Department of Biochemistry and Molecular Biology, University of Florida College of Medicine , Gainesville, Florida 32610-0277, United States.
Department of Medicine, Divisions of Cardiovascular Medicine and Rheumatology, University of Florida , Gainesville, Florida 32610-0277, United States.
Cloud Pharmaceuticals , 6 Davis Drive, Research Triangle Park, North Carolina 27709, United States.
CGMBio Consulting , London, Ontario, Canada.
Saint Joseph's Hospital, Dignity Health , Phoenix, Arizona 85013, United States.

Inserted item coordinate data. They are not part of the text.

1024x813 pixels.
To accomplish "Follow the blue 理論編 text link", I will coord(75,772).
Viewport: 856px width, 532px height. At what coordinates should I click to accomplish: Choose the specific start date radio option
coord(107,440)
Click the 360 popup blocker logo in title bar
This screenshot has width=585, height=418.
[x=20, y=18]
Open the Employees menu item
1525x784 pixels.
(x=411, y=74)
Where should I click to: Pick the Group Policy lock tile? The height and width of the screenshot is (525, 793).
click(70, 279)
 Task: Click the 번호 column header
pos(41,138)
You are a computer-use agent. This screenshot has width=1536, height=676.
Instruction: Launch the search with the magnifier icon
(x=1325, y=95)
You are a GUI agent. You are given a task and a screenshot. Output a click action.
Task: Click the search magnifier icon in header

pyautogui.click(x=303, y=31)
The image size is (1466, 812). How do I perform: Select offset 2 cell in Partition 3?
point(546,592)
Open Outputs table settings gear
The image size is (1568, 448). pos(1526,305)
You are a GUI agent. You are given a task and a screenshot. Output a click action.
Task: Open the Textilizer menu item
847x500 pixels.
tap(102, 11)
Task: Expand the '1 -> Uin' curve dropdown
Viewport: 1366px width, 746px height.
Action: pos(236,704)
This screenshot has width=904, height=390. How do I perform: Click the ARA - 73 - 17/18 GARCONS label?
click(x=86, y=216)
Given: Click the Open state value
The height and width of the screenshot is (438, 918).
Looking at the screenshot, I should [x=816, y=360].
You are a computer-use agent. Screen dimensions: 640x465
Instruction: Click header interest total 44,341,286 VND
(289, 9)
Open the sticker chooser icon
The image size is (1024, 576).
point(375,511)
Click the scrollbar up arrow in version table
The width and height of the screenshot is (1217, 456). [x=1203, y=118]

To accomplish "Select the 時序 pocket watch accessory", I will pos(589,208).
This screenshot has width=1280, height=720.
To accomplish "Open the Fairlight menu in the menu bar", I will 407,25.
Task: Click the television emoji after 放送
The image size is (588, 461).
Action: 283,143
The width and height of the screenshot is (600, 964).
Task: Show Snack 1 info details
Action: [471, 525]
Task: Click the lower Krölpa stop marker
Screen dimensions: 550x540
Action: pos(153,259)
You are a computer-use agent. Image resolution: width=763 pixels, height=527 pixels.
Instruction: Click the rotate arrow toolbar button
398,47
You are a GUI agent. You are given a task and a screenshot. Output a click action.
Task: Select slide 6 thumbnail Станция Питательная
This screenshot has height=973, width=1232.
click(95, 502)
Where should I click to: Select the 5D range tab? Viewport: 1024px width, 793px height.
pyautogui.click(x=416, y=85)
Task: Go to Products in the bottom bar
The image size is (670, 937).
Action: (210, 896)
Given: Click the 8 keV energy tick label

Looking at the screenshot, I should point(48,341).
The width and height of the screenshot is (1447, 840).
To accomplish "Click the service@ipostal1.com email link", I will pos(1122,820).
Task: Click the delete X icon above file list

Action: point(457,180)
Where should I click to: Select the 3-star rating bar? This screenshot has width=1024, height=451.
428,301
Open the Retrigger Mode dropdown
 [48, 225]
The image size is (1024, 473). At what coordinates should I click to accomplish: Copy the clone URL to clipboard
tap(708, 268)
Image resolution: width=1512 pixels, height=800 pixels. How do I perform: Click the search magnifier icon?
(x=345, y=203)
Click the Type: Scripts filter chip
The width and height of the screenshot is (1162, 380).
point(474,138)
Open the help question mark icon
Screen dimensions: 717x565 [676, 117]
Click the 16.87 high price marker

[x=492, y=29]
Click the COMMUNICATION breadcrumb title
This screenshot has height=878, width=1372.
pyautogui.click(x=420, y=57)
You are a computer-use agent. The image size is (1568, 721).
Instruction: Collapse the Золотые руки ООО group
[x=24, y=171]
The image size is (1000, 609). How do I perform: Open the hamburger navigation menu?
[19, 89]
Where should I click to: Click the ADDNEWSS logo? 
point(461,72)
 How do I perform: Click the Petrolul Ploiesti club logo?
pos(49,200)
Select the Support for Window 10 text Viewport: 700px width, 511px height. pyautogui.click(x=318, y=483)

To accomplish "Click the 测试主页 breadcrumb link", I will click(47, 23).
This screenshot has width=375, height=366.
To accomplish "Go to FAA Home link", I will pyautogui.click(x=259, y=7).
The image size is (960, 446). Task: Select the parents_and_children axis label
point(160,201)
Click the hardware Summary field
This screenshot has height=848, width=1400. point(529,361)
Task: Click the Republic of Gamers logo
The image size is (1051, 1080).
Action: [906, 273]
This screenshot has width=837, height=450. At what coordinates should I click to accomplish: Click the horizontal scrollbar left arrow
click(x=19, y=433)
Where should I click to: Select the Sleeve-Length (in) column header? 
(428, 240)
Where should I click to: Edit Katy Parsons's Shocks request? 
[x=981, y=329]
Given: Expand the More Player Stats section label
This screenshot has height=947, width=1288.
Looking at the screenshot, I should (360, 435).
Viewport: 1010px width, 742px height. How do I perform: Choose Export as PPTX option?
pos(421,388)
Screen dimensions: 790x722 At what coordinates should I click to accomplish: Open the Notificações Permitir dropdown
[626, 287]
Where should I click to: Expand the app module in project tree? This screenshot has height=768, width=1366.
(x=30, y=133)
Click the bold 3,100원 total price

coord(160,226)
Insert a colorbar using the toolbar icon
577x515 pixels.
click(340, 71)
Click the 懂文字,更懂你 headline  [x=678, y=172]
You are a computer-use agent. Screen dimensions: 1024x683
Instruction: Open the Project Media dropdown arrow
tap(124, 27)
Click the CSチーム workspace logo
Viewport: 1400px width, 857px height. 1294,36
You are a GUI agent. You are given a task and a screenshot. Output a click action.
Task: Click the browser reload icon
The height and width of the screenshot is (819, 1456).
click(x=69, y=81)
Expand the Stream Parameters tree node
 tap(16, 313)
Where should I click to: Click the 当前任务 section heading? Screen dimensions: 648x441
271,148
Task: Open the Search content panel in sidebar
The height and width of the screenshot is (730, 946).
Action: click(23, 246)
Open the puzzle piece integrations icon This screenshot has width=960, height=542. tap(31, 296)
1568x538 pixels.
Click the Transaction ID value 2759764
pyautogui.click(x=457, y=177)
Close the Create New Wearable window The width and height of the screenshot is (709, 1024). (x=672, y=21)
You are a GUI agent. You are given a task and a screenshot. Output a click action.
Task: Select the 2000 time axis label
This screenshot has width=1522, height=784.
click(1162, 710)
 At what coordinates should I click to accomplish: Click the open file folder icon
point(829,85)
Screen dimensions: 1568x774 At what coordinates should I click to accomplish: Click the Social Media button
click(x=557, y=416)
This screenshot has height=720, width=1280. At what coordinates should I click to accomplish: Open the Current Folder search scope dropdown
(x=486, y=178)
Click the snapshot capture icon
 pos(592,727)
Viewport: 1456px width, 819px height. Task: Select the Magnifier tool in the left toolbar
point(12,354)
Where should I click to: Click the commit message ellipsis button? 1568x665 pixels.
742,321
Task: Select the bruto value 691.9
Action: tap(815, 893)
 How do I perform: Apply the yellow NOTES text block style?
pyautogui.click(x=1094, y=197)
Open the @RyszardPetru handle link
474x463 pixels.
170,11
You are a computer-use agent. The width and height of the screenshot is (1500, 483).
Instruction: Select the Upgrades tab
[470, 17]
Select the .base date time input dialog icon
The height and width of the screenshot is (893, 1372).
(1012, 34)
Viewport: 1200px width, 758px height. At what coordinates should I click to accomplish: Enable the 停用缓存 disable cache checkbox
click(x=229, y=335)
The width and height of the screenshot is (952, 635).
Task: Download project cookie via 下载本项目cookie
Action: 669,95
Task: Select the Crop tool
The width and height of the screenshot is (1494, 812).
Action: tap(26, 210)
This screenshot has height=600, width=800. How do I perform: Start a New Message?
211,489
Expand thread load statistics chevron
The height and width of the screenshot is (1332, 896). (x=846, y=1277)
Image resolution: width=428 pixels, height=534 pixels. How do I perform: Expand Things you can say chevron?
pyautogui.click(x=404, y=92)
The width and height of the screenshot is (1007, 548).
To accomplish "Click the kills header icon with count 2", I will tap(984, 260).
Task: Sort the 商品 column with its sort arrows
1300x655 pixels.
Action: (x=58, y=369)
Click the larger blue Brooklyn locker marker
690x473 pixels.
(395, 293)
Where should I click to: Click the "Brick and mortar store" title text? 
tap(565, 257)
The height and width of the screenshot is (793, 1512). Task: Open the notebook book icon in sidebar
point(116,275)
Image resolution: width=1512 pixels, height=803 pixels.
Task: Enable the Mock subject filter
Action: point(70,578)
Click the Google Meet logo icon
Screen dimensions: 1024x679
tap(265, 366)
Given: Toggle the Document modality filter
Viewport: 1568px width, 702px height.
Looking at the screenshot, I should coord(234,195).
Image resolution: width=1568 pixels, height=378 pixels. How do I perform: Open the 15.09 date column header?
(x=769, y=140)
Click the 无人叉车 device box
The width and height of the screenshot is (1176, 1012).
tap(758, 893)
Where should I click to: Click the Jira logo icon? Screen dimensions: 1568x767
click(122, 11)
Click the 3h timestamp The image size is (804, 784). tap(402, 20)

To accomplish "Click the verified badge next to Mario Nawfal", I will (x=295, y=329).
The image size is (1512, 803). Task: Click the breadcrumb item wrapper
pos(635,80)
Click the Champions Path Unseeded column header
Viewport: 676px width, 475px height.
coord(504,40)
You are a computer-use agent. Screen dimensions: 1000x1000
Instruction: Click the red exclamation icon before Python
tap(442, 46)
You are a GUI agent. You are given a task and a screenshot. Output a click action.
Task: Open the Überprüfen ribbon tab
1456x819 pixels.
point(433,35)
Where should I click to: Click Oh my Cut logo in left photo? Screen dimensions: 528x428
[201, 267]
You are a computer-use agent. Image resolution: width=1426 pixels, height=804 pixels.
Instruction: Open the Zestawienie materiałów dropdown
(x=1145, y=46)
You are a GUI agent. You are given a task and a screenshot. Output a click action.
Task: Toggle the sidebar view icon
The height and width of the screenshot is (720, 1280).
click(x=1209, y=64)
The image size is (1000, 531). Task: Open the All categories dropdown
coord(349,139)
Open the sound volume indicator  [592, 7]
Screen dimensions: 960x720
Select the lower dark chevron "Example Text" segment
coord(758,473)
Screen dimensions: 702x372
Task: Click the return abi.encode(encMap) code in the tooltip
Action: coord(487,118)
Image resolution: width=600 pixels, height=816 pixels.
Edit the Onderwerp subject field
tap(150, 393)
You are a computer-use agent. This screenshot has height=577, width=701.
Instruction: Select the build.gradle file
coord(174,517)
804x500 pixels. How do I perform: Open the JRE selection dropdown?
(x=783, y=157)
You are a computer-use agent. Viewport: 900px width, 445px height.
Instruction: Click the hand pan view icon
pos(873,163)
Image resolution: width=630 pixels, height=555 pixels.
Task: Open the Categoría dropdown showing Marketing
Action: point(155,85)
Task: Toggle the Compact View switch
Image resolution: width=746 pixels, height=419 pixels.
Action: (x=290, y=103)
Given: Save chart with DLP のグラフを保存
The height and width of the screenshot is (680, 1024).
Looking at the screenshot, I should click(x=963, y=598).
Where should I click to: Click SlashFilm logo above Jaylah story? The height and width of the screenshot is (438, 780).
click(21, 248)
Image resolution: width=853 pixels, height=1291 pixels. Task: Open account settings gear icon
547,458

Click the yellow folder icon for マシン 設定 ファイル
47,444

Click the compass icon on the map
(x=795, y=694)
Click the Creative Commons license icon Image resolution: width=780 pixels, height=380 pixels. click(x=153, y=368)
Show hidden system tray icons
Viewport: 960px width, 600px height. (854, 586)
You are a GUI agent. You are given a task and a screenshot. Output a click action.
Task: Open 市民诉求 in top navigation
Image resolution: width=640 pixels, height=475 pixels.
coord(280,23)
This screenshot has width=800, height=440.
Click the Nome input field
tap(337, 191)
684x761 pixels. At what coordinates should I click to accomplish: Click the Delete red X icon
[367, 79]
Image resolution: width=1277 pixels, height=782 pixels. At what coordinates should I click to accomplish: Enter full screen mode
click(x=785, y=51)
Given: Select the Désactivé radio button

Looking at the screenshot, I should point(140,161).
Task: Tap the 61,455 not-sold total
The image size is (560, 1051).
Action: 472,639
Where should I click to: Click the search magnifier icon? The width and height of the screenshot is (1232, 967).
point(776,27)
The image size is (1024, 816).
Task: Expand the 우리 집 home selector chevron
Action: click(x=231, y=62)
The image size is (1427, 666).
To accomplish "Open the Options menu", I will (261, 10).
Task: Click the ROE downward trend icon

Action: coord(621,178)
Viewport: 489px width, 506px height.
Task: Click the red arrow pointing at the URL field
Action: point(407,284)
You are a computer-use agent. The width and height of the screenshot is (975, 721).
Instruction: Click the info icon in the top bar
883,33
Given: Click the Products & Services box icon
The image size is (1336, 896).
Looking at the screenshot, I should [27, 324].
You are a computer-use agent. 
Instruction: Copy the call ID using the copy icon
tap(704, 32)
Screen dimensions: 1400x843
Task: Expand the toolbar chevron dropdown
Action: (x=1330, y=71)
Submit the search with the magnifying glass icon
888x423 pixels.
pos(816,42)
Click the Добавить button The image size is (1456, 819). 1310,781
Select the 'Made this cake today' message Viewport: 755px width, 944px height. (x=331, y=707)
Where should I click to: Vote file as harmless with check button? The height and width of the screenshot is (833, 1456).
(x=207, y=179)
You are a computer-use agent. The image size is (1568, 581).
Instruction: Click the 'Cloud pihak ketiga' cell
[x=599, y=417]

The Myxomavirus-derived protein Serp-1 has potent anti-inflammatory activity in models of vasculitis, lupus, viral sepsis, and transplant. Serp-1 has also been tested successfully in a Phase IIa clinical trial in unstable angina, representing a "first-in-class" therapeutic. Recently, peptides derived from the reactive center loop (RCL) have been developed as stand-alone therapeutics for reducing vasculitis and improving survival in MHV68-infected mice. However, both Serp-1 and the RCL peptides lose activity in MHV68-infected mice after antibiotic suppression of intestinal microbiota. Here, we utilize a structure-guided approach to design and test a series of next-generation RCL peptides with improved therapeutic potential that is not reduced when the peptides are combined with antibiotic treatments. The crystal structure of cleaved Serp-1 was determined to 2.5 Å resolution and reveals a classical serpin structure with potential for serpin-derived RCL peptides to bind and inhibit mammalian serpins, plasminogen activator inhibitor 1 (PAI-1), anti-thrombin III (ATIII), and α-1 antitrypsin (A1AT), and target proteases. Using in silico modeling of the Serp-1 RCL peptide, S-7, we designed several modified RCL peptides that were predicted to have stronger interactions with human serpins because of the larger number of stabilizing hydrogen bonds. Two of these peptides (MPS7-8 and -9) displayed extended activity, improving survival where activity was previously lost in antibiotic-treated MHV68-infected mice (P < 0.0001). Mass spectrometry and kinetic assays suggest interaction of the peptides with ATIII, A1AT, and target proteases in mouse and human plasma. In summary, we present the next step toward the development of a promising new class of anti-inflammatory serpin-based therapeutics.

[Indexed for MEDLINE]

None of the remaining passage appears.